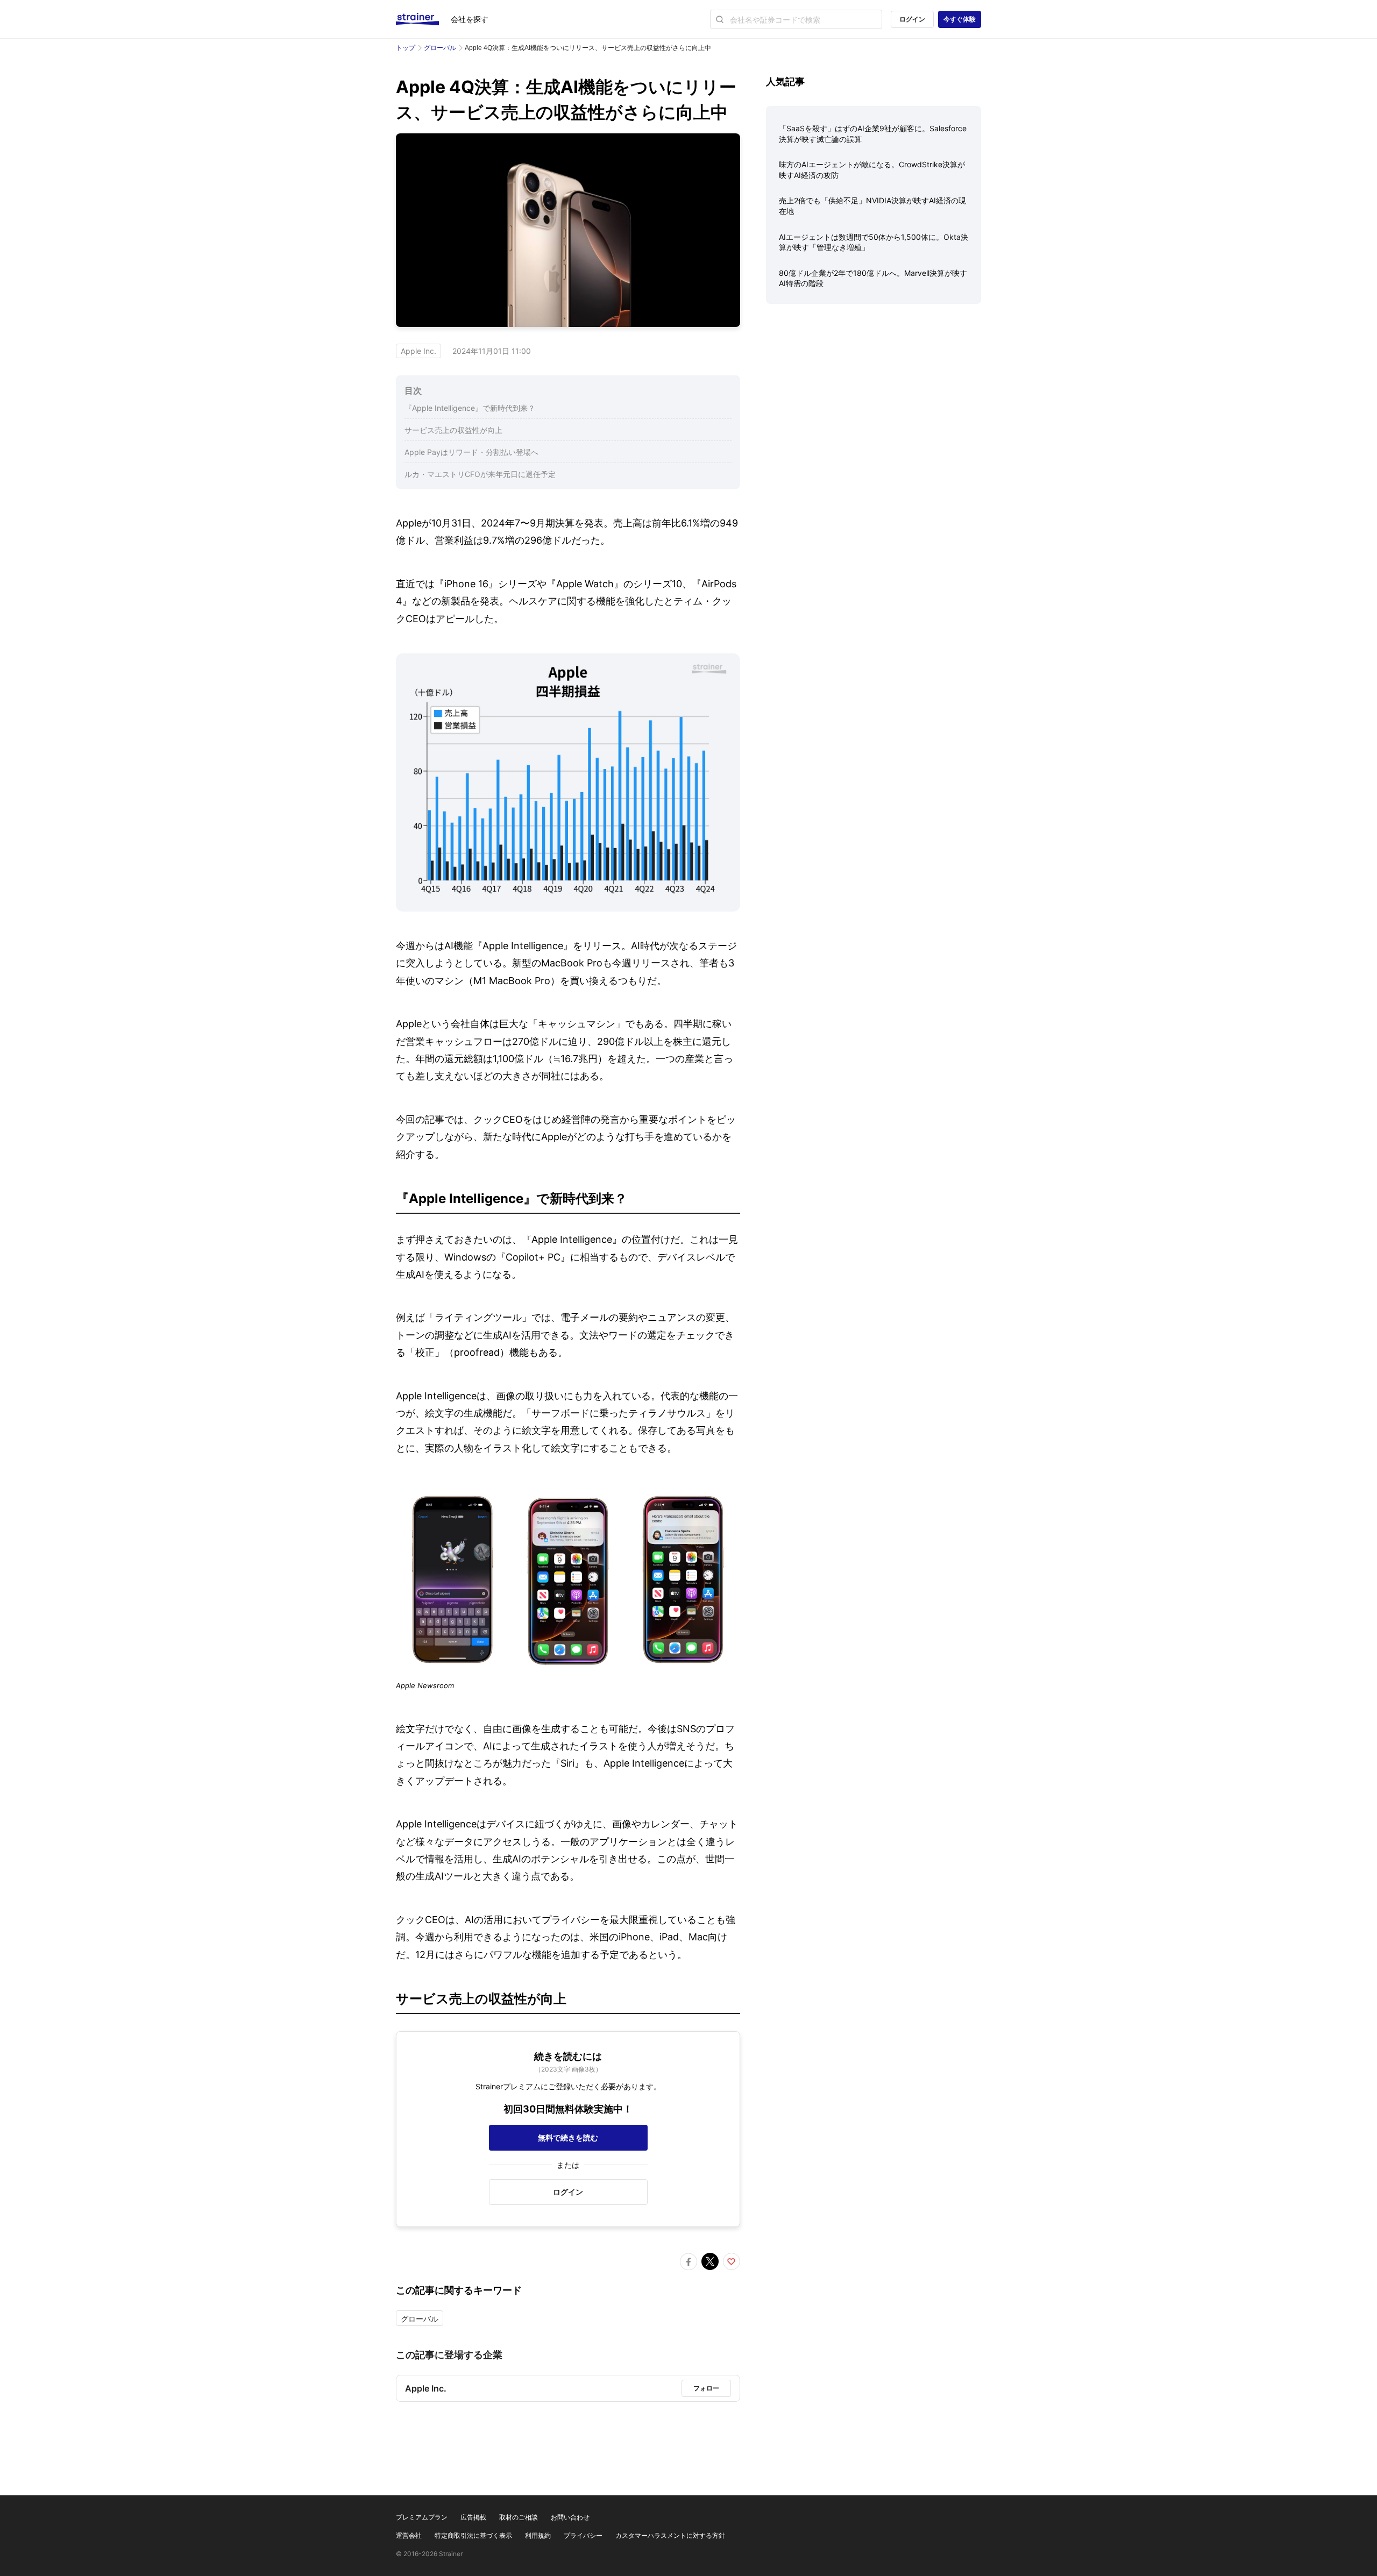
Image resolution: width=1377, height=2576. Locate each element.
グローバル (440, 48)
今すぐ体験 (959, 19)
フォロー (706, 2388)
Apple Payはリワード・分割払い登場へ (471, 452)
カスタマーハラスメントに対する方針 (670, 2535)
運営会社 (409, 2535)
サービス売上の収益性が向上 (453, 430)
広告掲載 (473, 2517)
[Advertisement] (873, 396)
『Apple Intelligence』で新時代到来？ (469, 407)
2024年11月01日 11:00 (491, 350)
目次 (413, 390)
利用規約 (538, 2535)
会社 (469, 19)
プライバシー (583, 2535)
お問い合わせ (570, 2517)
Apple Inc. (418, 350)
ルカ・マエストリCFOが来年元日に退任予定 (480, 474)
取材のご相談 (518, 2517)
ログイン (912, 19)
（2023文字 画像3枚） (568, 2069)
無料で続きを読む (568, 2137)
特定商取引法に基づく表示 (473, 2535)
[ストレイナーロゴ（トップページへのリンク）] (423, 19)
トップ (405, 48)
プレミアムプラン (422, 2517)
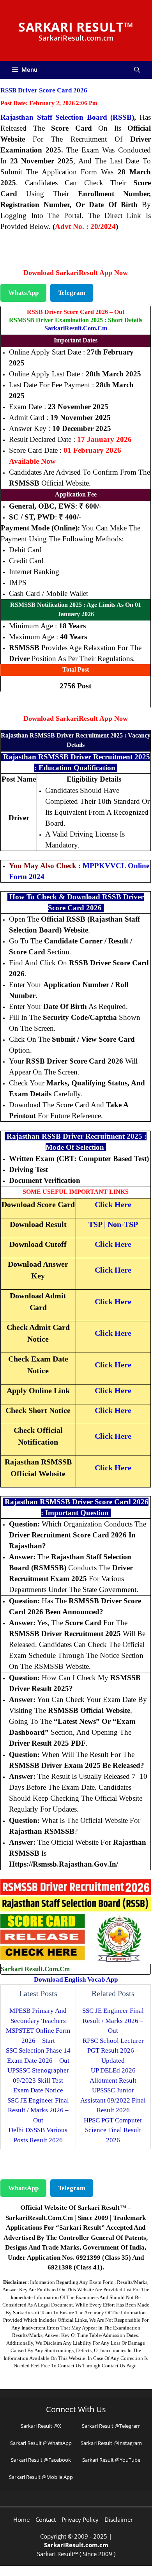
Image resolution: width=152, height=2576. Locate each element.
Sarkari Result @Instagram (111, 2443)
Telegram (71, 292)
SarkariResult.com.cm (75, 328)
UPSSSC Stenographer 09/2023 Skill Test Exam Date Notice (38, 2080)
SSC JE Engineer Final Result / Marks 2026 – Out (38, 2110)
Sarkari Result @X (41, 2425)
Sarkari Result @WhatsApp (41, 2443)
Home (21, 2519)
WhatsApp (23, 292)
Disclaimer (118, 2519)
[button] (137, 70)
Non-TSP (123, 1224)
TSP (95, 1224)
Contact (45, 2519)
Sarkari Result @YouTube (111, 2459)
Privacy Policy (80, 2519)
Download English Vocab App (76, 1979)
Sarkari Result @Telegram (111, 2425)
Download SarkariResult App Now (75, 273)
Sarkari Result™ (76, 26)
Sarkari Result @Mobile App (41, 2476)
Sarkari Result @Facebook (41, 2459)
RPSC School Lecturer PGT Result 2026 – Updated (113, 2050)
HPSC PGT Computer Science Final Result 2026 (113, 2130)
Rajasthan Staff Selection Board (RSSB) (67, 117)
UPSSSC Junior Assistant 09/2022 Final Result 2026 (113, 2100)
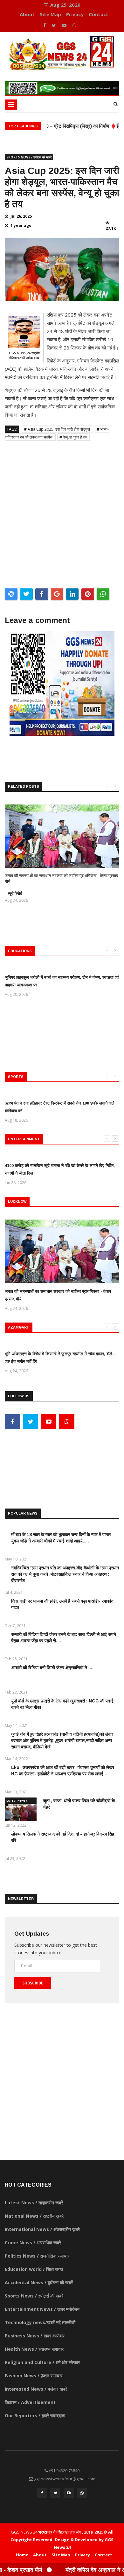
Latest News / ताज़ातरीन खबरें (16, 1801)
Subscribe (32, 1983)
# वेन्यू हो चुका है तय (73, 437)
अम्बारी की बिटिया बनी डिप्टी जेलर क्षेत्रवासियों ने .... (52, 1667)
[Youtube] (65, 25)
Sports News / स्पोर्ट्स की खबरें (29, 157)
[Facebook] (45, 25)
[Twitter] (54, 25)
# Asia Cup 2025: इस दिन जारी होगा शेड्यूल (57, 429)
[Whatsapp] (74, 25)
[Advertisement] (62, 511)
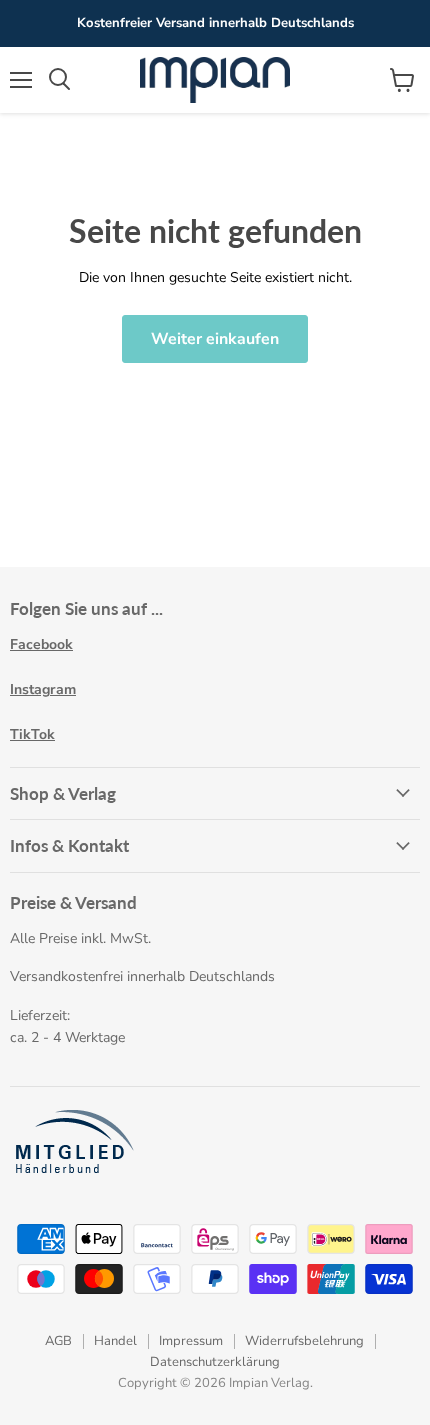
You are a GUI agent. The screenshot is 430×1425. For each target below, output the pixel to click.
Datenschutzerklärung (215, 1362)
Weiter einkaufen (215, 339)
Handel (115, 1341)
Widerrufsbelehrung (304, 1341)
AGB (58, 1341)
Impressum (191, 1341)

- - -

• Your objective: Word search in the records above: please count the lines holding "width" and state the count alone.

• Response to the task: 2